◆ EXERCISE DIRECTIONS ◆
For the material below, return exactly the lines starting at the one holding "The height and" and ending at the one holding "Task: Open AutoGen dropdown for Lot47.rvt", counting both as part of the range.

◆ THE DATA ◆
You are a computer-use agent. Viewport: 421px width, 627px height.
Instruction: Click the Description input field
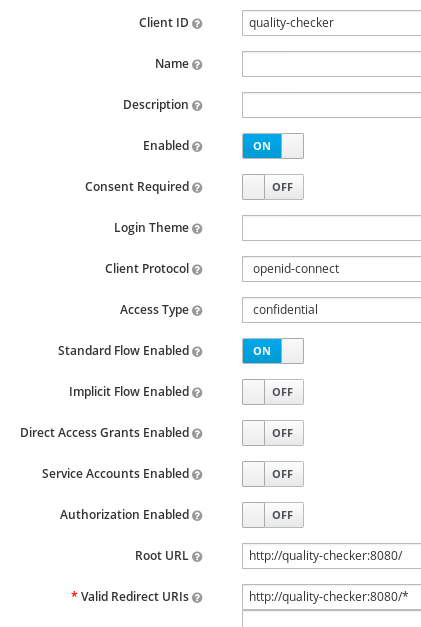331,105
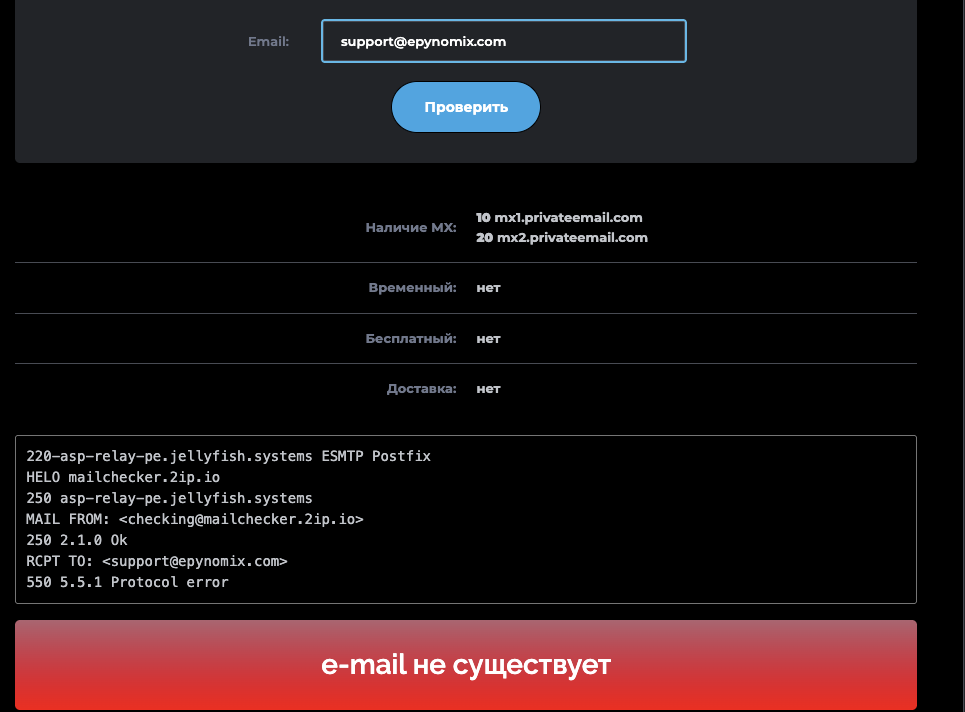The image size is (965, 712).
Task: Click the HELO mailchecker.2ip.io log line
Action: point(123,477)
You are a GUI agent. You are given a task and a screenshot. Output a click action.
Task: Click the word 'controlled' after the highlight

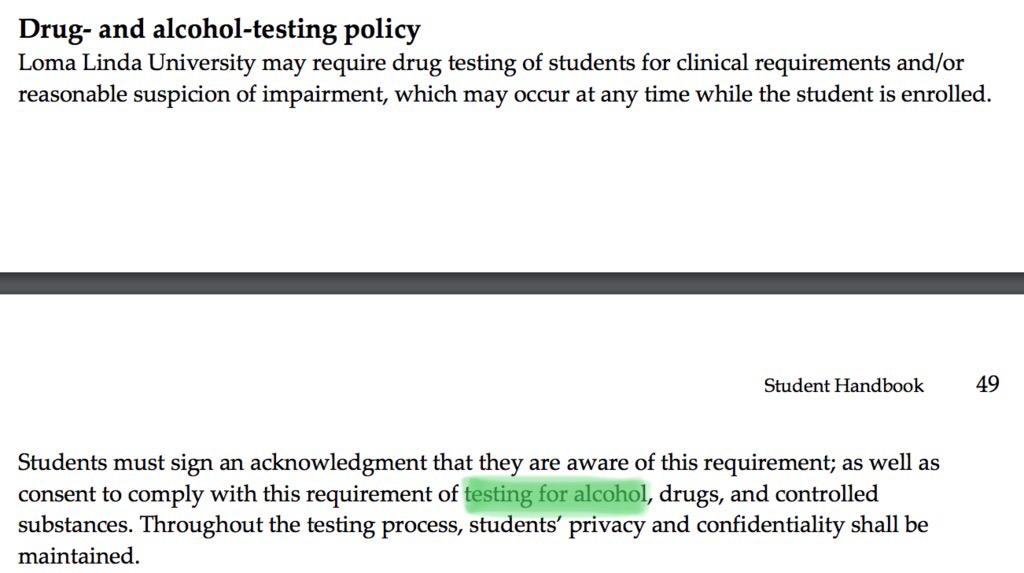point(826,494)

...

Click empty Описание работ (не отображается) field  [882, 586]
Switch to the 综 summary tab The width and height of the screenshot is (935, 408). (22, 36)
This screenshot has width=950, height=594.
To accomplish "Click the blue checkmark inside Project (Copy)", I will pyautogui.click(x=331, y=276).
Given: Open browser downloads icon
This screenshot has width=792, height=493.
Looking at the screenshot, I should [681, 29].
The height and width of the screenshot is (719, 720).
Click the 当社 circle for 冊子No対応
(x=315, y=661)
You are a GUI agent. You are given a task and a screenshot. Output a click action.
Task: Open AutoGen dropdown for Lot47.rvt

---

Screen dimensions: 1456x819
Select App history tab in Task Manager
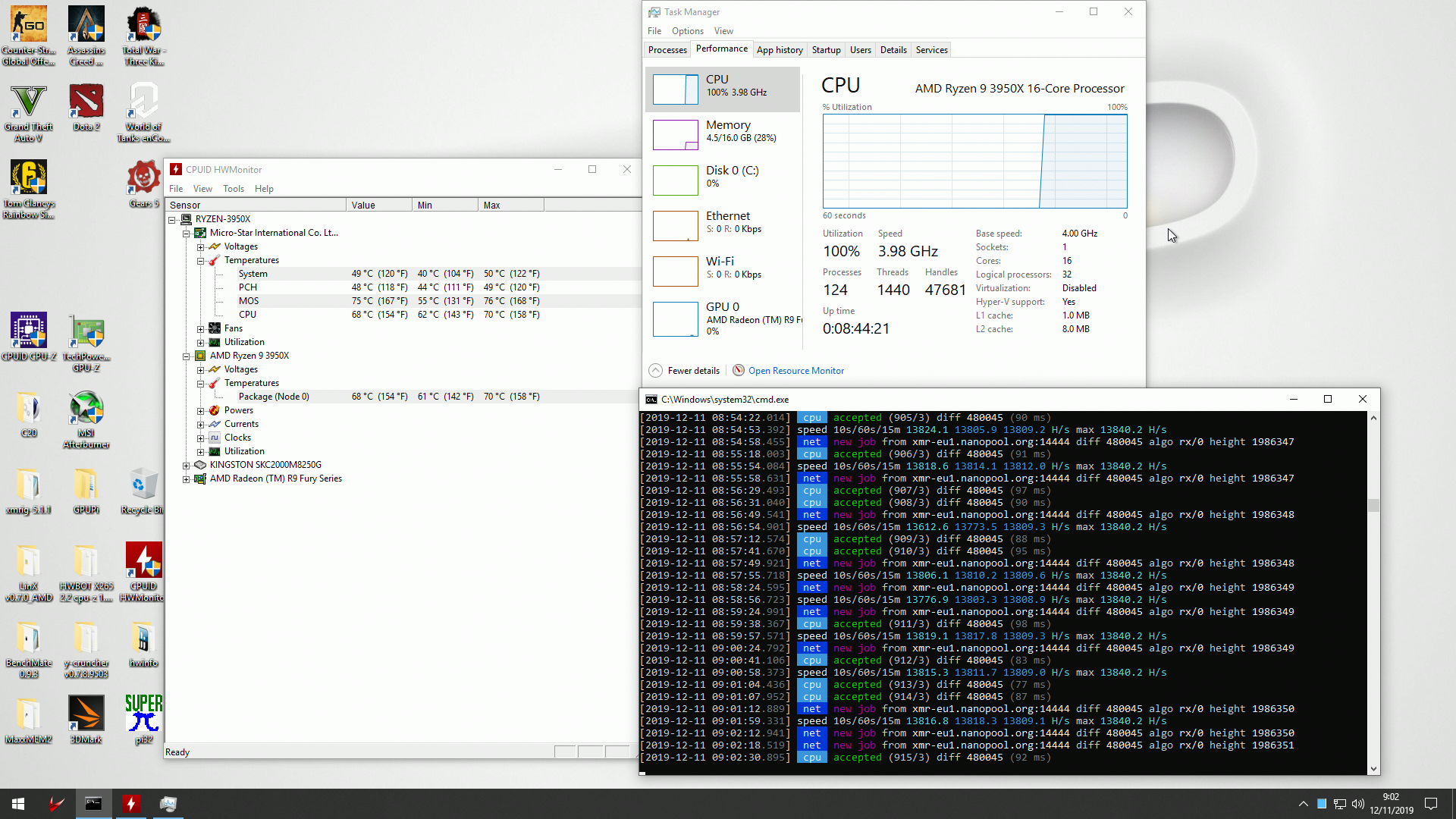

◆ TASK SOLUTION ◆
The height and width of the screenshot is (719, 720).
Click the 当社 circle for 冊子No対応
(x=315, y=661)
You are a GUI agent. You are given a task and a screenshot. Output a click action.
Task: Open AutoGen dropdown for Lot47.rvt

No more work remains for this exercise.